- **YOUR INSTRUCTIONS**
The data must be returned exactly. No line may be left out.

- **Dataset entries**
────────────────────
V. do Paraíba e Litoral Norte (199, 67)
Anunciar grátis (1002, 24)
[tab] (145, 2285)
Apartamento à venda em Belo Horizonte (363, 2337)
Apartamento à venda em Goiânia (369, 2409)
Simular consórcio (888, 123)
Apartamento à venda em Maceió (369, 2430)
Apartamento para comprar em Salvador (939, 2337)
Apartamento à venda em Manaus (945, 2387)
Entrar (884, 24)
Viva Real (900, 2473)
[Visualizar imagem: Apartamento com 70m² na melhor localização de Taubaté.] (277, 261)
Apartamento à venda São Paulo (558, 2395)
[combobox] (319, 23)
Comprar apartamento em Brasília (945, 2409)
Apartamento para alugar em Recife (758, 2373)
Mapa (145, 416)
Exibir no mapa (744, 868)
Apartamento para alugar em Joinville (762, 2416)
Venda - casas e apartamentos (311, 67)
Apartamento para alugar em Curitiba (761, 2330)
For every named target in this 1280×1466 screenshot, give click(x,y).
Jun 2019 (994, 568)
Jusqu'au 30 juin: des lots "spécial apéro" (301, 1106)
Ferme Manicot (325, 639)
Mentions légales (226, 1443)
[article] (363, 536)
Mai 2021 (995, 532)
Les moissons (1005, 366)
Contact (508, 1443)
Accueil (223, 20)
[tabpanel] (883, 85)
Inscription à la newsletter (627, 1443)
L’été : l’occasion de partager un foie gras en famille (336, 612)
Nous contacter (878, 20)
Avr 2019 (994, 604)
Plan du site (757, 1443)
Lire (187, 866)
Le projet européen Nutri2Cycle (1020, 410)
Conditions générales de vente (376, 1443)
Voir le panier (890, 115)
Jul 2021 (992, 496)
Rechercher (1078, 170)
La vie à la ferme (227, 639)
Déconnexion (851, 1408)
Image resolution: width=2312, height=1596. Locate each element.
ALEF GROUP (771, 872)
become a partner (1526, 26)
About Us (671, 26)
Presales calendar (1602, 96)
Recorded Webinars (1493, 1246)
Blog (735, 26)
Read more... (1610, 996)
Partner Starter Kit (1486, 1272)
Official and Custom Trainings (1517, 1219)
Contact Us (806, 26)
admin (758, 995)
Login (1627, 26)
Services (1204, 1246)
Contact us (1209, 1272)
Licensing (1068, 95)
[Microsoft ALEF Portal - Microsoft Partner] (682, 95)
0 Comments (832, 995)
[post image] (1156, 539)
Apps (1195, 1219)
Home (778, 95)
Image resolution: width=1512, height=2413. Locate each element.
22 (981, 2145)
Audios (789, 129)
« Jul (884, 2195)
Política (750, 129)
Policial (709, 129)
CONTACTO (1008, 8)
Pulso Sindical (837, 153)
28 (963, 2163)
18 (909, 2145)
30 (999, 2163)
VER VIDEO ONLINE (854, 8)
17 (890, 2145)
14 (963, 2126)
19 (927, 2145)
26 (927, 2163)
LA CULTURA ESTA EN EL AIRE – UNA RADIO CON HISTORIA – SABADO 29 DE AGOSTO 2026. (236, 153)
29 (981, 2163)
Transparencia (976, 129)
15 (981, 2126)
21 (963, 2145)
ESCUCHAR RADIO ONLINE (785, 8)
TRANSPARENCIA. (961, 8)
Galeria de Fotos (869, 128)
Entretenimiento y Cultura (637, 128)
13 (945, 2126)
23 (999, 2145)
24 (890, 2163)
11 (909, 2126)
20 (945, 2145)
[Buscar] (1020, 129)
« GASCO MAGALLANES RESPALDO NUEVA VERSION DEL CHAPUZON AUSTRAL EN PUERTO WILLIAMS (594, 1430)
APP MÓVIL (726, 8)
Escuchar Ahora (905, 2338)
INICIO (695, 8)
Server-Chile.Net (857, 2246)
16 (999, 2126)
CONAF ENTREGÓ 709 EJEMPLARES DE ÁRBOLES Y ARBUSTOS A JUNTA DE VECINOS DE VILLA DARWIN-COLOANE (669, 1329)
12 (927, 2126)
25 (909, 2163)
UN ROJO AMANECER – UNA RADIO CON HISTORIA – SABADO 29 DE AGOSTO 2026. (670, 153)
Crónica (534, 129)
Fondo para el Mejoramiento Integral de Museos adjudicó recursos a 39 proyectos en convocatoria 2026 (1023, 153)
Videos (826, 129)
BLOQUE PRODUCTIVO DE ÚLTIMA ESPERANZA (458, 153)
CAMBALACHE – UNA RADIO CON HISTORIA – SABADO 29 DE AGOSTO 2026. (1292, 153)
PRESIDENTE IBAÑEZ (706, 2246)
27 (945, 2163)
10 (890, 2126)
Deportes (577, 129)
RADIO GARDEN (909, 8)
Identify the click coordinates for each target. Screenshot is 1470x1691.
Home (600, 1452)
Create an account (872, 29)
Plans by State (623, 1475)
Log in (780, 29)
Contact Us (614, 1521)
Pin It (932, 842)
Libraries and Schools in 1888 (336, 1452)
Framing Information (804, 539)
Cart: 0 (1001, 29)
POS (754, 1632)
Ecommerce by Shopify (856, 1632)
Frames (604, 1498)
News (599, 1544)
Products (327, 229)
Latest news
────────────────────
- **EXPECTED OUTPUT**
V. do Paraíba e Litoral Norte (199, 67)
Anunciar grátis (1002, 24)
[tab] (145, 2285)
Apartamento à venda em Belo Horizonte (363, 2337)
Apartamento à venda em Goiânia (369, 2409)
Simular consórcio (888, 123)
Apartamento à venda em Maceió (369, 2430)
Apartamento para comprar em Salvador (939, 2337)
Apartamento à venda em Manaus (945, 2387)
Entrar (884, 24)
Viva Real (900, 2473)
[Visualizar imagem: Apartamento com 70m² na melhor localização de Taubaté.] (277, 261)
Apartamento à venda São Paulo (558, 2395)
[combobox] (319, 23)
Comprar apartamento em Brasília (945, 2409)
Apartamento para alugar em Recife (758, 2373)
Mapa (145, 416)
Exibir no mapa (744, 868)
Apartamento para alugar em Joinville (762, 2416)
Venda - casas e apartamentos (311, 67)
Apartamento para alugar em Curitiba (761, 2330)
For every named target in this 1280×1466 screenshot, give click(x,y).
Jun 2019 (994, 568)
Jusqu'au 30 juin: des lots "spécial apéro" (301, 1106)
Ferme Manicot (325, 639)
Mentions légales (226, 1443)
[article] (363, 536)
Mai 2021 (995, 532)
Les moissons (1005, 366)
Contact (508, 1443)
Accueil (223, 20)
[tabpanel] (883, 85)
Inscription à la newsletter (627, 1443)
L’été : l’occasion de partager un foie gras en famille (336, 612)
Nous contacter (878, 20)
Avr 2019 (994, 604)
Plan du site (757, 1443)
Lire (187, 866)
Le projet européen Nutri2Cycle (1020, 410)
Conditions générales de vente (376, 1443)
Voir le panier (890, 115)
Jul 2021 (992, 496)
Rechercher (1078, 170)
La vie à la ferme (227, 639)
Déconnexion (851, 1408)
Image resolution: width=2312, height=1596. Locate each element.
ALEF GROUP (771, 872)
become a partner (1526, 26)
About Us (671, 26)
Presales calendar (1602, 96)
Recorded Webinars (1493, 1246)
Blog (735, 26)
Read more... (1610, 996)
Partner Starter Kit (1486, 1272)
Official and Custom Trainings (1517, 1219)
Contact Us (806, 26)
admin (758, 995)
Login (1627, 26)
Services (1204, 1246)
Contact us (1209, 1272)
Licensing (1068, 95)
[Microsoft ALEF Portal - Microsoft Partner] (682, 95)
0 Comments (832, 995)
[post image] (1156, 539)
Apps (1195, 1219)
Home (778, 95)
Image resolution: width=1512, height=2413. Locate each element.
22 (981, 2145)
Audios (789, 129)
« Jul (884, 2195)
Política (750, 129)
Policial (709, 129)
CONTACTO (1008, 8)
Pulso Sindical (837, 153)
28 (963, 2163)
18 (909, 2145)
30 (999, 2163)
VER VIDEO ONLINE (854, 8)
17 (890, 2145)
14 (963, 2126)
19 (927, 2145)
26 (927, 2163)
LA CULTURA ESTA EN EL AIRE – UNA RADIO CON HISTORIA – SABADO 29 DE AGOSTO 2026. (236, 153)
29 (981, 2163)
Transparencia (976, 129)
15 (981, 2126)
21 (963, 2145)
ESCUCHAR RADIO ONLINE (785, 8)
TRANSPARENCIA. (961, 8)
Galeria de Fotos (869, 128)
Entretenimiento y Cultura (637, 128)
13 (945, 2126)
23 (999, 2145)
24 (890, 2163)
11 (909, 2126)
20 (945, 2145)
[Buscar] (1020, 129)
« GASCO MAGALLANES RESPALDO NUEVA VERSION DEL CHAPUZON AUSTRAL EN PUERTO WILLIAMS (594, 1430)
APP MÓVIL (726, 8)
Escuchar Ahora (905, 2338)
INICIO (695, 8)
Server-Chile.Net (857, 2246)
16 (999, 2126)
CONAF ENTREGÓ 709 EJEMPLARES DE ÁRBOLES Y ARBUSTOS A JUNTA DE VECINOS DE VILLA DARWIN-COLOANE (669, 1329)
12 (927, 2126)
25 (909, 2163)
UN ROJO AMANECER – UNA RADIO CON HISTORIA – SABADO 29 DE AGOSTO 2026. (670, 153)
Crónica (534, 129)
Fondo para el Mejoramiento Integral de Museos adjudicó recursos a 39 proyectos en convocatoria 2026 (1023, 153)
Videos (826, 129)
BLOQUE PRODUCTIVO DE ÚLTIMA ESPERANZA (458, 153)
CAMBALACHE – UNA RADIO CON HISTORIA – SABADO 29 DE AGOSTO 2026. (1292, 153)
PRESIDENTE IBAÑEZ (706, 2246)
27 (945, 2163)
10 (890, 2126)
Deportes (577, 129)
RADIO GARDEN (909, 8)
Identify the click coordinates for each target. Screenshot is 1470x1691.
Home (600, 1452)
Create an account (872, 29)
Plans by State (623, 1475)
Log in (780, 29)
Contact Us (614, 1521)
Pin It (932, 842)
Libraries and Schools in 1888 (336, 1452)
Framing Information (804, 539)
Cart: 0 (1001, 29)
POS (754, 1632)
Ecommerce by Shopify (856, 1632)
Frames (604, 1498)
News (599, 1544)
Products (327, 229)
Latest news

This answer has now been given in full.